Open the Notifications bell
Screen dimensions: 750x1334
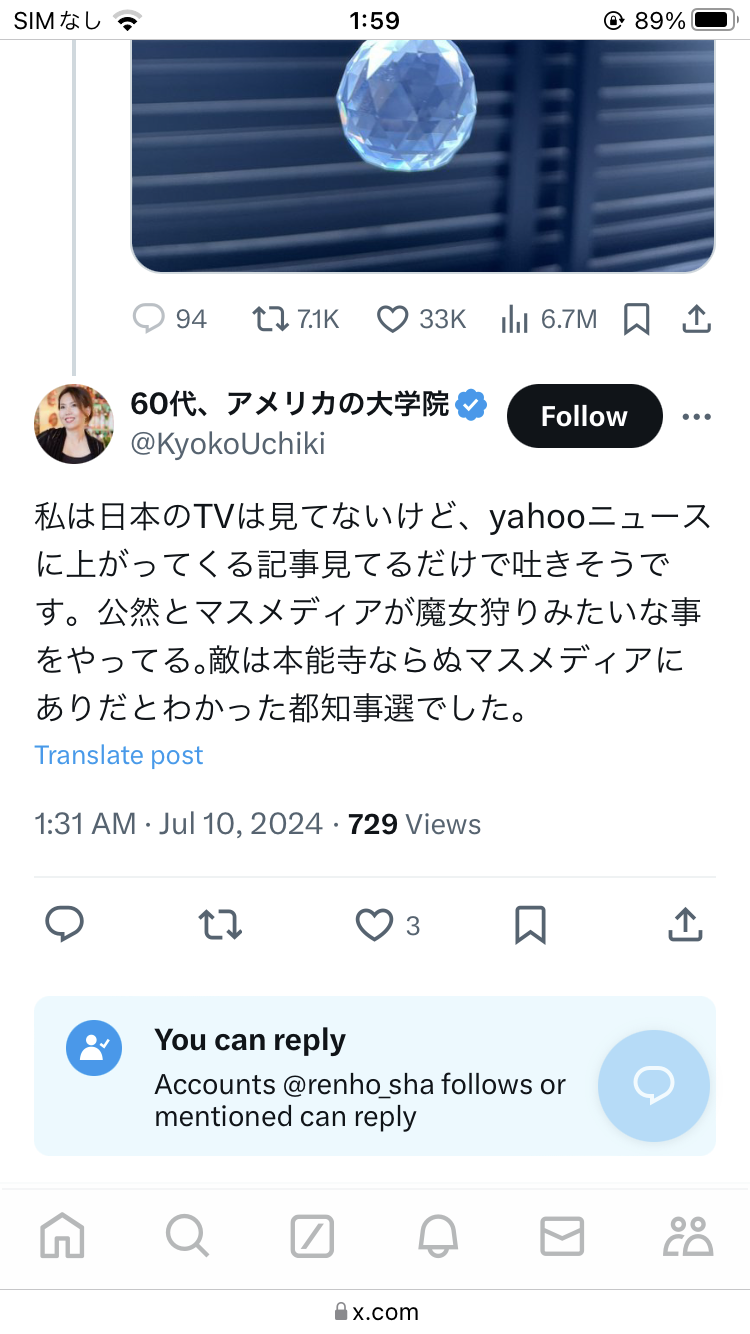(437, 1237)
...
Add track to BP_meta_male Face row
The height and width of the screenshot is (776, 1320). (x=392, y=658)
---
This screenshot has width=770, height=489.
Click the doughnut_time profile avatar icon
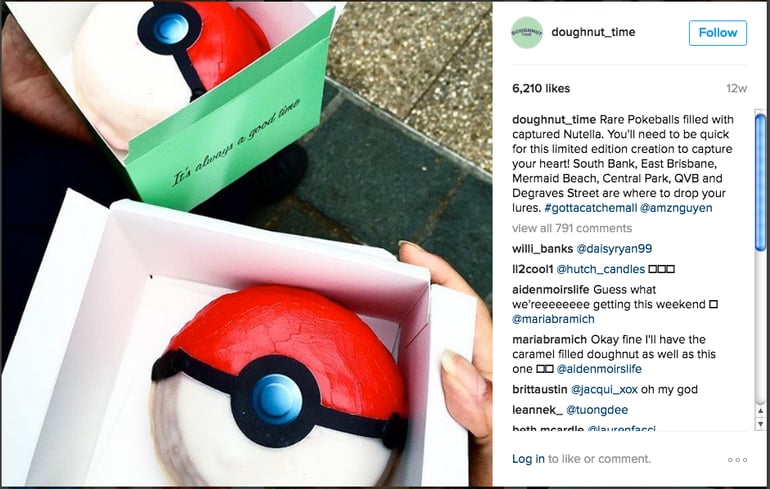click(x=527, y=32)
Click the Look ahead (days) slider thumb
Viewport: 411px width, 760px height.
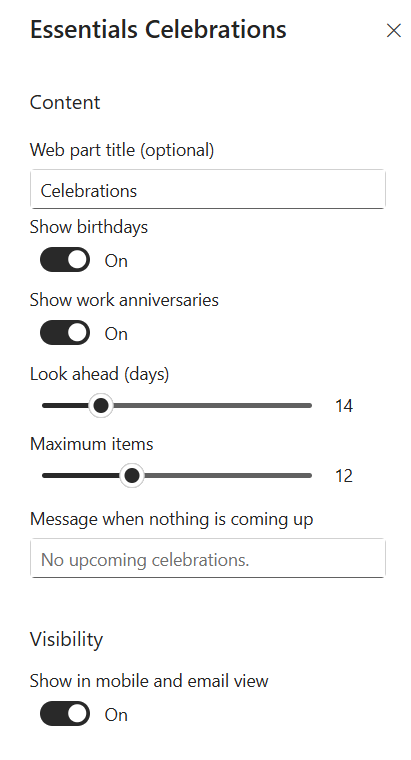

- [About this task]: Go to the line above that has "This screenshot has width=770, height=489." and copy exactly from there down to the line that has "Viewport: 411px width, 760px height.", both included. Leave the pictures out.

- [Response box]:
This screenshot has width=770, height=489.
Click the doughnut_time profile avatar icon
click(x=527, y=32)
Click the Look ahead (days) slider thumb
Viewport: 411px width, 760px height.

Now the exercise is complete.